LifestyleTheatre

C-ratchiting up the spirit of Christmas

Cratchit is a bold new take on that enduring Christmas classic A Christmas Carol.

It will have a lot of appeal to the broad-minded, especially those jaded pallets who have eaten too many mince pies, writes Christopher Walker.

The original tale of Ebenezer Scrooge’s conversion from miser to benefactor was first published in Christmas week 1843, and had sold out by Christmas Eve.

It has never been out of print since, and there have been so many adaptations, everything from a ballet to the wonderful musical Scrooge, that you might think there is little to add in a new stage version.

Well, prepare yourself for a surprise. Cratchit, written and directed by Alexander Knott is totally different to anything you’ve seen.

Scrooge is relegated backstage, and his downtrodden clerk, Bob Cratchit, grabs the limelight.

He has his own three spirits on Christmas Eve.

This imaginative take was originally streamed to audiences during lockdown, but now, thanks to the foresight of talented producer Jack Maple, has found its way to the stage.

It is a cleverly written two-hander.

John Dagliesh, who played Bob Cratchit in the Old Vic’s production of Carol, gives a wonderful tour de force performance.

You can see why he won an Olivier for best actor.

He is never off stage, and as well as playing Cratchit, morphs into numerous characters from Scrooge, to one of the ghosts.

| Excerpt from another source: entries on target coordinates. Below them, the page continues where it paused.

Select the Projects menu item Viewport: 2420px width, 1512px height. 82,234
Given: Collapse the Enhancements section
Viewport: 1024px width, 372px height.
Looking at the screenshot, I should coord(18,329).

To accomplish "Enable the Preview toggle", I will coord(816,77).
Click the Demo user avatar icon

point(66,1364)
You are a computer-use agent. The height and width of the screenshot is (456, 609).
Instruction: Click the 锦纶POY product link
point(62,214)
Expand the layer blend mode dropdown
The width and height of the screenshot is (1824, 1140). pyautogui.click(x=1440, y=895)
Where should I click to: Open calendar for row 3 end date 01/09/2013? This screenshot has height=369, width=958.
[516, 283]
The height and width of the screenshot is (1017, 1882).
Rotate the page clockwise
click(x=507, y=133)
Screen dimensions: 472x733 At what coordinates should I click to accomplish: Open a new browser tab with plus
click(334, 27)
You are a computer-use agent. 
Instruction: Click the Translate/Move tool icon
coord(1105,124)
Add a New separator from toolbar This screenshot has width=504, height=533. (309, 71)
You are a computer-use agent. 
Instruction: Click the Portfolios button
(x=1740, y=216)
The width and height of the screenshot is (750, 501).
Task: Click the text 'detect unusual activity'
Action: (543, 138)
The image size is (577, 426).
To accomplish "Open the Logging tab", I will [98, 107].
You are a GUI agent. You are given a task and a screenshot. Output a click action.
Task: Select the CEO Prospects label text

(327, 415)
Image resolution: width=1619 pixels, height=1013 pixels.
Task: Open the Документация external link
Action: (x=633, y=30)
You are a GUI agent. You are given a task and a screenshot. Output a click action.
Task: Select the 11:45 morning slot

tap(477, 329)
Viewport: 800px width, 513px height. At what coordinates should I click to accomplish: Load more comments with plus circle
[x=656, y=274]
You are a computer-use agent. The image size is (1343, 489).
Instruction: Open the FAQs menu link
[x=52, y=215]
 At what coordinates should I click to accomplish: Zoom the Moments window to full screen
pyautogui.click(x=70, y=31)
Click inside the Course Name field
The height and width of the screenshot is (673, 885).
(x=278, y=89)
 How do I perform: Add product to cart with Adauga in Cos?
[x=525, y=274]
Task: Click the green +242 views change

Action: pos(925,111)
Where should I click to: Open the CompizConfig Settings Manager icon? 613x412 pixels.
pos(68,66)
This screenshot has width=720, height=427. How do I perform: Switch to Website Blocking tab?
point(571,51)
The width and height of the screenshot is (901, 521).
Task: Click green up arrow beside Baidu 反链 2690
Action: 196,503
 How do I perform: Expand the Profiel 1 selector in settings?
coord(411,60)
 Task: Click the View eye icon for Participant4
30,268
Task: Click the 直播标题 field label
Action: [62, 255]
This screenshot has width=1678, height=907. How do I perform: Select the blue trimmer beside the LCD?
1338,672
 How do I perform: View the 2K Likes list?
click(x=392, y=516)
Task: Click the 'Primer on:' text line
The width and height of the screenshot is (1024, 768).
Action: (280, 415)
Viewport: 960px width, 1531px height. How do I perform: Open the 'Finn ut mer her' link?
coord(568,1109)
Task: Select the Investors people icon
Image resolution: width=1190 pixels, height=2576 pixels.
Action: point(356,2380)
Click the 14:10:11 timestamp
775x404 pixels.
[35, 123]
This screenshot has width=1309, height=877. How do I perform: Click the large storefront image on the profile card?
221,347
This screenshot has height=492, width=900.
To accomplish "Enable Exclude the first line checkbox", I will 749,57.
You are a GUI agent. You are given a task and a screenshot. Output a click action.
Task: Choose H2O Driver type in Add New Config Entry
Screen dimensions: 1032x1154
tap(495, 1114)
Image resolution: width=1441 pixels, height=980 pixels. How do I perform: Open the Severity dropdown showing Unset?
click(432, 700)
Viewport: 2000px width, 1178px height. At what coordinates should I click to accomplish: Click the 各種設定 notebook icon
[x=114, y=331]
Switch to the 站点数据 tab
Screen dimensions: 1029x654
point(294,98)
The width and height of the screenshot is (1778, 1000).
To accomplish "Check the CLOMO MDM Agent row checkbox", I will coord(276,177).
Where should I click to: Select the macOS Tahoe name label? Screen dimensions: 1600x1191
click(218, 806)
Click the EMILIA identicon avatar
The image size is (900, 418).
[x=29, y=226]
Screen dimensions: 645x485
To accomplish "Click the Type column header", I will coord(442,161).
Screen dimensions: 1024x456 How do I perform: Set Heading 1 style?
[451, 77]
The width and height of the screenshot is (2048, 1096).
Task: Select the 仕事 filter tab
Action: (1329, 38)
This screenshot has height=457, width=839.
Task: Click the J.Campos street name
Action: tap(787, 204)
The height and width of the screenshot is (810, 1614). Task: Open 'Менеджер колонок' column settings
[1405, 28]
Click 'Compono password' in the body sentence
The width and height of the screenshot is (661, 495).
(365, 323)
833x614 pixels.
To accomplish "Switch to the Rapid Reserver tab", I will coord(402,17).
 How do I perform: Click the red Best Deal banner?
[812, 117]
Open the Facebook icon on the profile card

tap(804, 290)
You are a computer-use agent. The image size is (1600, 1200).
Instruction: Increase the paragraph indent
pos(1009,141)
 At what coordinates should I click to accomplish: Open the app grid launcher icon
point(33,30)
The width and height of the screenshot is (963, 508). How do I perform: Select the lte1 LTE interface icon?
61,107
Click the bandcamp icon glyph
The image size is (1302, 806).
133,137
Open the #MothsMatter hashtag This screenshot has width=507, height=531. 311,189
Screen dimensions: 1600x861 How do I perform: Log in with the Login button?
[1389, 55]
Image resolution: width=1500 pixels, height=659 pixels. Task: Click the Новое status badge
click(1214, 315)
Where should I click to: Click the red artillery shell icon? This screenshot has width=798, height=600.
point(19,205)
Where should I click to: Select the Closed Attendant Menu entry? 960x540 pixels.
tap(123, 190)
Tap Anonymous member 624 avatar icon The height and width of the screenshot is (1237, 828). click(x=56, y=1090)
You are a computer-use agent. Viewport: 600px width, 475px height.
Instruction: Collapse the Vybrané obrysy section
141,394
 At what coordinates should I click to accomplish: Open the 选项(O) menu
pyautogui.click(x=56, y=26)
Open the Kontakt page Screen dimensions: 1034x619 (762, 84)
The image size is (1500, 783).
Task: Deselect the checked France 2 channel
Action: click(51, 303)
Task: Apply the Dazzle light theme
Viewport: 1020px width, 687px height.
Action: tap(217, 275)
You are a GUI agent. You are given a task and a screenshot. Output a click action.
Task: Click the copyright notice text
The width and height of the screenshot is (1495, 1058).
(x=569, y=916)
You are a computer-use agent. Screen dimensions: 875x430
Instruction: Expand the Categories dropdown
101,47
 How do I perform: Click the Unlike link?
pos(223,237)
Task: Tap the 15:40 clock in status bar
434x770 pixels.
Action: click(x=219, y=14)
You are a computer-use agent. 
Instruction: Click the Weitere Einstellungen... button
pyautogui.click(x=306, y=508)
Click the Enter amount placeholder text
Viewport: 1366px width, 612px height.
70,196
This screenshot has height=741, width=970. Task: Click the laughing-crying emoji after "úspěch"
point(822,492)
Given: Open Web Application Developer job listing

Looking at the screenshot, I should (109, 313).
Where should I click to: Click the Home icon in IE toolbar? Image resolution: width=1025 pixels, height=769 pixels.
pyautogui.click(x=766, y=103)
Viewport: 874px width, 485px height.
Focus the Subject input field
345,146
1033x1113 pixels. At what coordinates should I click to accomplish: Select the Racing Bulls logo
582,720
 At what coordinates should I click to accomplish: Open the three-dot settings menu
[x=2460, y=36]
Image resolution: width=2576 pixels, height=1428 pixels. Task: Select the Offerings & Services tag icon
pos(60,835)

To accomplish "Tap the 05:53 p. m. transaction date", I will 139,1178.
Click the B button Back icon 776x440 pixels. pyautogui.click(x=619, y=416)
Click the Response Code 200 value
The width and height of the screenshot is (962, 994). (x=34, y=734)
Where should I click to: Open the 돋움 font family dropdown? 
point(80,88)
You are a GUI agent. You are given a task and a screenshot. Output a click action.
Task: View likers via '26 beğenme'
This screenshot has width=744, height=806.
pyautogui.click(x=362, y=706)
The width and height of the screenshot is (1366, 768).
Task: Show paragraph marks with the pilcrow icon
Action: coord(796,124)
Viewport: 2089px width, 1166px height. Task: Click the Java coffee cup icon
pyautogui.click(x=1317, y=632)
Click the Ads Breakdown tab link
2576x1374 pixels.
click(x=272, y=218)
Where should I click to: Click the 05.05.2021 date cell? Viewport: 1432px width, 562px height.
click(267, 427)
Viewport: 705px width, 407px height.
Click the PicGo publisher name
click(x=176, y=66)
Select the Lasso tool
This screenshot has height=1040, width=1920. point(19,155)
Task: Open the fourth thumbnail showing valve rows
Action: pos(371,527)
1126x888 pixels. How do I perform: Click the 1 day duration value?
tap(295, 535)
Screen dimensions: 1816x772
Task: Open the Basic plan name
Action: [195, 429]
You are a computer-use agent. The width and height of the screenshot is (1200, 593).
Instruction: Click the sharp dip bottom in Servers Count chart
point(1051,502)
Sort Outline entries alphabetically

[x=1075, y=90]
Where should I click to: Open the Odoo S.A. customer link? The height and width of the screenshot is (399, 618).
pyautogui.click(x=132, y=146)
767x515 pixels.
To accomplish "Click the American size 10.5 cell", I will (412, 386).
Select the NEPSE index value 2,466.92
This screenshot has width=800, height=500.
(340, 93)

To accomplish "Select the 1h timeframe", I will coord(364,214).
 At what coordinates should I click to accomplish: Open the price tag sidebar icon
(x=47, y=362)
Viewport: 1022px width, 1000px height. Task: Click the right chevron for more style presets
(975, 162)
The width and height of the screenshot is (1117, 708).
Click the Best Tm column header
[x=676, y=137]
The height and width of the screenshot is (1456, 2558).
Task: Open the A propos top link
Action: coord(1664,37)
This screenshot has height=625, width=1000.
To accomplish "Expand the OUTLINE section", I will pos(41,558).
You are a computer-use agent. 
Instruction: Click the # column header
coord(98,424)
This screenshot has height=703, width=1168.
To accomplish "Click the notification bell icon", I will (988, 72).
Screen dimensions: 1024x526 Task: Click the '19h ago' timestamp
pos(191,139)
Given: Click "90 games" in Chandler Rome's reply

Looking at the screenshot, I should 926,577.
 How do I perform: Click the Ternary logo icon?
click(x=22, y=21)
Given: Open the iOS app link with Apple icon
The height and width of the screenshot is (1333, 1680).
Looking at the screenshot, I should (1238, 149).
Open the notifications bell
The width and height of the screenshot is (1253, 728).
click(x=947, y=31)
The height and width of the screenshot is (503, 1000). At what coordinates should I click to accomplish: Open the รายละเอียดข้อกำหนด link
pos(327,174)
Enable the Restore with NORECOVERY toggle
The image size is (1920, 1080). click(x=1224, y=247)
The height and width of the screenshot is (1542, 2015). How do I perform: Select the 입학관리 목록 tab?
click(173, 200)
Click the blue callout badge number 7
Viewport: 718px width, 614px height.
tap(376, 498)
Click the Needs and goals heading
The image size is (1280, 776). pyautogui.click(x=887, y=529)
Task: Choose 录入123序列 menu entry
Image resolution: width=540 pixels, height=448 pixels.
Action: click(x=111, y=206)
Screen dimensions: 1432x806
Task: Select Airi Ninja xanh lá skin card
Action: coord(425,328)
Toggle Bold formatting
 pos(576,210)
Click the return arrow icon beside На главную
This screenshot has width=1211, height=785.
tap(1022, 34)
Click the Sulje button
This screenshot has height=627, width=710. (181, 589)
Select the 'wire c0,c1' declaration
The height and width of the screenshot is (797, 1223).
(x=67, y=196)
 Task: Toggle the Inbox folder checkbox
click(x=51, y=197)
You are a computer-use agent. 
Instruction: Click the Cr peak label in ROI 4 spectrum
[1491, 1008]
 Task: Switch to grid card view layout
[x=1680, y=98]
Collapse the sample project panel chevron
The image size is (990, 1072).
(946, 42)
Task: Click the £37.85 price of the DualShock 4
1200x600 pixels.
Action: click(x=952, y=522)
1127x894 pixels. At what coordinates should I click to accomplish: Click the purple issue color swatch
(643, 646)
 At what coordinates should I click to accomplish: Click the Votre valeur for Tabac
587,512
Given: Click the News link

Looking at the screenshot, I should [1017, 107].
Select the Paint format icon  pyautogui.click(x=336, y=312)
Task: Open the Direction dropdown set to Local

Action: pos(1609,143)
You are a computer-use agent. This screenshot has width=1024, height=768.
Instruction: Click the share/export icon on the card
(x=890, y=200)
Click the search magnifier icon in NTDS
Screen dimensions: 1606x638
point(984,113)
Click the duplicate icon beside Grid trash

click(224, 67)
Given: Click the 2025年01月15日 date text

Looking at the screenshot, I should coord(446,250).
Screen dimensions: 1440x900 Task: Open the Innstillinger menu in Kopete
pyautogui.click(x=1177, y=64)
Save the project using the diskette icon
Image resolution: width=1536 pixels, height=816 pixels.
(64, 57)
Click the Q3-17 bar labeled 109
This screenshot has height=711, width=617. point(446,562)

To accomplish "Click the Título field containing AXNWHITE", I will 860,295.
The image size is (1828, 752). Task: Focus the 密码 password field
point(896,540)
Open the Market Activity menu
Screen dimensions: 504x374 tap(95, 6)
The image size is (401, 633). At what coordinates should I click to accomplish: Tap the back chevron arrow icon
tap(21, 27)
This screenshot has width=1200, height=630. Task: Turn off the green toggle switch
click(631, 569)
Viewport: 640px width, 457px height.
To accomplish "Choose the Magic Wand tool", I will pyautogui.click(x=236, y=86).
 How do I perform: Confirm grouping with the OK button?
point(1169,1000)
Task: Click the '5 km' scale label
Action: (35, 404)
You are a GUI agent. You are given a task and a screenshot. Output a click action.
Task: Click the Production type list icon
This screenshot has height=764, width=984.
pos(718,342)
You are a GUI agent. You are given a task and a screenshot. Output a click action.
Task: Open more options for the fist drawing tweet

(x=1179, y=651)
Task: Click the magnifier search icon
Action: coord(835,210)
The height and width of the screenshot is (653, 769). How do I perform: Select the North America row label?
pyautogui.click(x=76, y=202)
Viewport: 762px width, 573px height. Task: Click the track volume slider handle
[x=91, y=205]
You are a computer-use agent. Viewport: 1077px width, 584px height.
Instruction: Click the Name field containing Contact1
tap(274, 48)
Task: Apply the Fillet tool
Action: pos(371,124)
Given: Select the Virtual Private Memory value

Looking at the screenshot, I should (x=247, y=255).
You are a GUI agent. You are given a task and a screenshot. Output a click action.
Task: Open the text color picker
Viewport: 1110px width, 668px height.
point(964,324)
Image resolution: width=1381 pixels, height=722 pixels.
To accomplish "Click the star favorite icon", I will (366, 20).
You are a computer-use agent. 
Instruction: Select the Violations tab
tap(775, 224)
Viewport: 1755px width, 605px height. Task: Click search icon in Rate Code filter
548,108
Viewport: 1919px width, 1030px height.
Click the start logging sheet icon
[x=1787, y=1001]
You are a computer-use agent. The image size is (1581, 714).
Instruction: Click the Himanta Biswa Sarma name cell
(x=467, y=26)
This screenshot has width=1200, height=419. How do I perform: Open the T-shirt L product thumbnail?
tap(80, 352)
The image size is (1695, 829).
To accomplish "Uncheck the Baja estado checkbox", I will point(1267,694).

A lot is also asked of his fellow performer, newcomer, Freya Sharp, who not only plays multiple characters but both male and female roles, including Cratchit’s children Martha and Tiny Tim. At one point Tim also enjoys cross-dressing.

Starting on familiar ground, with direct extracts from the original novel, Alexander Knott takes Cratchit along a very different path.

We find Bob considering suicide, railing against his employer (rather than defending him as he does in the novel) and making a series of
political speeches.

The writing indeed has a strong social conscience.

Alexander Knott says, “Now more than ever, at the coldest time of year, it is vital to find the balance between the difficulties and hardship of winter that so many face, and the hope and promise that Christmas brings.”

As such, it is actually being truer to the original novel than you might think.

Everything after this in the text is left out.